§ Work request: In the entries that follow, which lines hold the string "above"? List them.
** Exercise materials follows **
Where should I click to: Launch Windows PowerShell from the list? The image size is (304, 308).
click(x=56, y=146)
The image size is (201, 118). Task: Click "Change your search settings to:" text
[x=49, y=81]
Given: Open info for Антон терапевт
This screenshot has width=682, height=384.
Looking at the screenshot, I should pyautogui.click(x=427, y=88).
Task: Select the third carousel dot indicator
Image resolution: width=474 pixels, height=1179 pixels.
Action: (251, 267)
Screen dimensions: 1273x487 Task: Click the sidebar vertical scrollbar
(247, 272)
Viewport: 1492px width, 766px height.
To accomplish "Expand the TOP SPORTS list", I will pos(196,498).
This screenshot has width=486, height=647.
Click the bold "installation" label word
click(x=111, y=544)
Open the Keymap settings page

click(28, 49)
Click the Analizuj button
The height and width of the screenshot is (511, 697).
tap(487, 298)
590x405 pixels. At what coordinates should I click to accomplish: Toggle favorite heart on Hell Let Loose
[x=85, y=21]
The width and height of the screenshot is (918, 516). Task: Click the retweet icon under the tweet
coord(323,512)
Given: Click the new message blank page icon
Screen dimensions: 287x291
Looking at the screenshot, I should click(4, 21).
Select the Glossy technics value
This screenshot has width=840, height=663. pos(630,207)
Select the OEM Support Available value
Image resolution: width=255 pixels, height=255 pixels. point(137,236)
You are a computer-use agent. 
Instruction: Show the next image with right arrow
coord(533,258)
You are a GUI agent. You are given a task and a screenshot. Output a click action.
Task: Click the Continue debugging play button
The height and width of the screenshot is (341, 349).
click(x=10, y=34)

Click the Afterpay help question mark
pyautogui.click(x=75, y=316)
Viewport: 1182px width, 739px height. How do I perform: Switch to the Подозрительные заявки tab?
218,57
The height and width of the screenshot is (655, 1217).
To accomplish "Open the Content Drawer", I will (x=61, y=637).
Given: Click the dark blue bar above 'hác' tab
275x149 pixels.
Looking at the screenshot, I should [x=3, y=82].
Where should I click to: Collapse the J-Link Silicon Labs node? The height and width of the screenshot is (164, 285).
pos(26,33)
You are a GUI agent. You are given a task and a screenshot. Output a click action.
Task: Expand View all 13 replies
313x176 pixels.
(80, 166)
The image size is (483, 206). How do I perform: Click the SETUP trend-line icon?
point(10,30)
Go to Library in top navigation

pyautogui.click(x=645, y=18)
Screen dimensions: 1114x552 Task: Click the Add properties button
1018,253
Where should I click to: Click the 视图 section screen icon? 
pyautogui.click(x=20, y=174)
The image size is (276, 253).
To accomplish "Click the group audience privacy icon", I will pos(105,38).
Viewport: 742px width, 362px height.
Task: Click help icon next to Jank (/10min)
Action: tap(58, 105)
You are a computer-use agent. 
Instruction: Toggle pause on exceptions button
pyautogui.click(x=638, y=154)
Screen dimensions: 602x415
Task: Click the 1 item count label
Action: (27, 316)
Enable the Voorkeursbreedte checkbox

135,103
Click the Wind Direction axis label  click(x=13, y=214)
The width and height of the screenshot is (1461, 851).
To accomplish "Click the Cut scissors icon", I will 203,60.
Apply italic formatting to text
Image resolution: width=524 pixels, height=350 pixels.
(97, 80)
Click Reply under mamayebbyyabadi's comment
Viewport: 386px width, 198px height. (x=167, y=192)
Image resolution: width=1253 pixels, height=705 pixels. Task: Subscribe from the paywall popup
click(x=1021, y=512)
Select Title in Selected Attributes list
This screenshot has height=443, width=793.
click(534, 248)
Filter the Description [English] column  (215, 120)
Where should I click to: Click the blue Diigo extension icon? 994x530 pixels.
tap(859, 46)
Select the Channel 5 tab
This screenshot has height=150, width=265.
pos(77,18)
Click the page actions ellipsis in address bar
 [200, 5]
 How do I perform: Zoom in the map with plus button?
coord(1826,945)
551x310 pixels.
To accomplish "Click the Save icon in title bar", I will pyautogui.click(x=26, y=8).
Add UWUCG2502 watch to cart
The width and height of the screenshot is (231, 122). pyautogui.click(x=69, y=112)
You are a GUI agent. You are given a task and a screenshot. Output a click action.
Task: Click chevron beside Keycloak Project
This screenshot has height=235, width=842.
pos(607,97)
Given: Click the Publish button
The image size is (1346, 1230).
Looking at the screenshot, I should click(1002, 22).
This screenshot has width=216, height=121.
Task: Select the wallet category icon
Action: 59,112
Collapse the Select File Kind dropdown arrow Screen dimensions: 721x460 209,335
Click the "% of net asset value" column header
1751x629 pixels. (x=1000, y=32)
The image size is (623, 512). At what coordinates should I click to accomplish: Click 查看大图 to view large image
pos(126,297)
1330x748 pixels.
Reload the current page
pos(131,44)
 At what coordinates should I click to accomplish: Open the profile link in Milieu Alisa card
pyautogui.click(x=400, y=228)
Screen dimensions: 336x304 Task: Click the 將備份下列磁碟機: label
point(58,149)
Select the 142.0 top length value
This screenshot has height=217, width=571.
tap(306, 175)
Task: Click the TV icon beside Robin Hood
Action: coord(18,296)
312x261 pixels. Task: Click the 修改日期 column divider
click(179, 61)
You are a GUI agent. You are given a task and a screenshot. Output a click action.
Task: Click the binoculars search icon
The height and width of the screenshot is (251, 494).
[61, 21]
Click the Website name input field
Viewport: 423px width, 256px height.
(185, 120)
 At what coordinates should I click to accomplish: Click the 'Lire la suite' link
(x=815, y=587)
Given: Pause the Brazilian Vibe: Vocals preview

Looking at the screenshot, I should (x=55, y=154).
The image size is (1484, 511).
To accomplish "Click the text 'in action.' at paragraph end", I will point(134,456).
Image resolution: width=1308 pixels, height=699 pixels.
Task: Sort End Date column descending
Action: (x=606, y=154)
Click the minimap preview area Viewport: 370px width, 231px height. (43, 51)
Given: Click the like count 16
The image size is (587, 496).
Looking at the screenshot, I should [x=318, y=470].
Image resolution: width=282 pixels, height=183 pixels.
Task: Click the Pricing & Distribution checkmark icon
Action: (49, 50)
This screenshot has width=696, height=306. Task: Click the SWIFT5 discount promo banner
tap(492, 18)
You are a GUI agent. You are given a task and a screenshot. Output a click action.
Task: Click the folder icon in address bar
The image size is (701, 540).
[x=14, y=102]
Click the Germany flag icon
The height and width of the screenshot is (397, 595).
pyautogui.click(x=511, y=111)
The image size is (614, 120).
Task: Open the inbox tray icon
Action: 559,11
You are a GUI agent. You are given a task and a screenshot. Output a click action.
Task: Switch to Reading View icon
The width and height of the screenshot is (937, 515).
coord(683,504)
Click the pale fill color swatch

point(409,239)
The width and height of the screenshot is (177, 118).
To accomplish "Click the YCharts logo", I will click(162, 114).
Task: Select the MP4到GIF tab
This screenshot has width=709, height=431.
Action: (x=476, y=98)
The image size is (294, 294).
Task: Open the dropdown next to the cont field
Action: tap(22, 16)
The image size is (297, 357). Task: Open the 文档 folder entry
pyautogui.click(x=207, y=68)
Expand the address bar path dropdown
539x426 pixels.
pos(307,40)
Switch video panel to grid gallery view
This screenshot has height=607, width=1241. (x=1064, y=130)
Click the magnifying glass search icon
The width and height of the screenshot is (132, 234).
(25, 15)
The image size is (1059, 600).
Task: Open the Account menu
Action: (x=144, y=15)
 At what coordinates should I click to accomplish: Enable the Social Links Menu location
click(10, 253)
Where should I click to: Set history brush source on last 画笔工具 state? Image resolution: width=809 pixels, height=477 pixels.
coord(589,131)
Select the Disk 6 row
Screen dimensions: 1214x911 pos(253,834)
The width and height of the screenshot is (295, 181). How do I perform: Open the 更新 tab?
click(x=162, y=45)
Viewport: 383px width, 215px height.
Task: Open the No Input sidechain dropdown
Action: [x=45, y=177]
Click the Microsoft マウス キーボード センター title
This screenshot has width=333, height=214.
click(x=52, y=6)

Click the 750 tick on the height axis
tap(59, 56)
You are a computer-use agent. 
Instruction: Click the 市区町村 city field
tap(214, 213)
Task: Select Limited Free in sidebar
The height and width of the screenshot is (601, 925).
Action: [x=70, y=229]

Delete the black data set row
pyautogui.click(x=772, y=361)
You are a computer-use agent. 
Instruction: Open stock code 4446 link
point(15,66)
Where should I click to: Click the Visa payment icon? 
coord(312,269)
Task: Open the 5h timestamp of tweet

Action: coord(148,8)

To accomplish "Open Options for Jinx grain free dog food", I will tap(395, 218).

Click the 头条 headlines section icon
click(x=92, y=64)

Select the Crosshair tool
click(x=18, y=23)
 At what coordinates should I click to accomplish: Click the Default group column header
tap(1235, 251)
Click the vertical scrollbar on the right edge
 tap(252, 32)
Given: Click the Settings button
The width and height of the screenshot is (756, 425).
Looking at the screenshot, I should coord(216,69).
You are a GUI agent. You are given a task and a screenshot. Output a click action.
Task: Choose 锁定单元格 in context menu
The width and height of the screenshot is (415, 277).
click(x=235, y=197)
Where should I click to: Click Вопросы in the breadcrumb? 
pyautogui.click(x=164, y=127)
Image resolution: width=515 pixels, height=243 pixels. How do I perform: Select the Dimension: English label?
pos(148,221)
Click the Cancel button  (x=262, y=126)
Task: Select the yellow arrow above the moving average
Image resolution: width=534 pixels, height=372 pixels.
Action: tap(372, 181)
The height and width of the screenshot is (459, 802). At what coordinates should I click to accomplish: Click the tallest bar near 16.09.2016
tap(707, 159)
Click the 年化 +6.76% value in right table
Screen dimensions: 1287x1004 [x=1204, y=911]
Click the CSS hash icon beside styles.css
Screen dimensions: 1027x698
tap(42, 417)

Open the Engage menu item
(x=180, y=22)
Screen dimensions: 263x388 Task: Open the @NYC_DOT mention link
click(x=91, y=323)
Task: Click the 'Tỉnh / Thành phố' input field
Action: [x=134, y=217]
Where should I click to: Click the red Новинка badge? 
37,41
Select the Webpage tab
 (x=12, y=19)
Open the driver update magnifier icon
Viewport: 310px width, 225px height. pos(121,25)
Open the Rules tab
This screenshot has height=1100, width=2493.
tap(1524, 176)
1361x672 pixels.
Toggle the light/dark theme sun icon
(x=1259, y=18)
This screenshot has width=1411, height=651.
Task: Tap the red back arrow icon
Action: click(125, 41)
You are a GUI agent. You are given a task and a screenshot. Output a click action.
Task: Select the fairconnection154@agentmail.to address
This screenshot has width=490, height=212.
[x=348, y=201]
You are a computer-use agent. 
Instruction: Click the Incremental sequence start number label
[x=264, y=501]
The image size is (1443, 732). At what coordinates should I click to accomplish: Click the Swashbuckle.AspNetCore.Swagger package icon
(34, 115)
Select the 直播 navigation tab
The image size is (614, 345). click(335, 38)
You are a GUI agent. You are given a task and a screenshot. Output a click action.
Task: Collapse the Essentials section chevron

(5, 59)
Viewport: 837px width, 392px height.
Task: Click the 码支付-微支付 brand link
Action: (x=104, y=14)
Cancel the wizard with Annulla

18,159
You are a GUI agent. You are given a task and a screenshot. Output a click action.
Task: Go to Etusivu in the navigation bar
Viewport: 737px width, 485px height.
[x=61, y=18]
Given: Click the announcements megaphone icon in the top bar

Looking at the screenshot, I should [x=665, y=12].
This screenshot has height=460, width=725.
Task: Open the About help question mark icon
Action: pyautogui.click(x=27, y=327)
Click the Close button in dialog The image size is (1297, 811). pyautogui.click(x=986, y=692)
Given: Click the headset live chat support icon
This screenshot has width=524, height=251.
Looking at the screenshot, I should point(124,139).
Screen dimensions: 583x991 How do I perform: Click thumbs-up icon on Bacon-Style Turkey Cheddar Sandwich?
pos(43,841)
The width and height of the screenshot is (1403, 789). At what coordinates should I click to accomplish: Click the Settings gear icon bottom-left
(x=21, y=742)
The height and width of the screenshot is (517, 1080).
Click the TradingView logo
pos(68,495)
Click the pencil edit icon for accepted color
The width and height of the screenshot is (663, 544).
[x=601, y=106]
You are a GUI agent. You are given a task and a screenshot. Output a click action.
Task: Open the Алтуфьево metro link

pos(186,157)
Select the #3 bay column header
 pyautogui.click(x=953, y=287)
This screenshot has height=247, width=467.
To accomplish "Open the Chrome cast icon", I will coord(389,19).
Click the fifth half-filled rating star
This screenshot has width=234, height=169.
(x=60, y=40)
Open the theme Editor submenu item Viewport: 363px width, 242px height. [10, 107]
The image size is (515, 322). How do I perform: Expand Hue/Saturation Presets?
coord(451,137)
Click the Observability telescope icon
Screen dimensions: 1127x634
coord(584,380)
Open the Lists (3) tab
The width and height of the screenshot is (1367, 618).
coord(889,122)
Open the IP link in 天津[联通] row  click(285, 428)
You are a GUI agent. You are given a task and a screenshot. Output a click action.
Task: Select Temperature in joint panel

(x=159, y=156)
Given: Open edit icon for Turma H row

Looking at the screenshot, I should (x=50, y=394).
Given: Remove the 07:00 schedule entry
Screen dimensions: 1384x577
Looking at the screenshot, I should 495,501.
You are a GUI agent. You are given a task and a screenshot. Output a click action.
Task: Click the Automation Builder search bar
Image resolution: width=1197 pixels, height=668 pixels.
** End of Exercise materials **
§ Response to the task:
Given: Click the dark blue bar above 'hác' tab
Task: Select the yellow arrow above the moving average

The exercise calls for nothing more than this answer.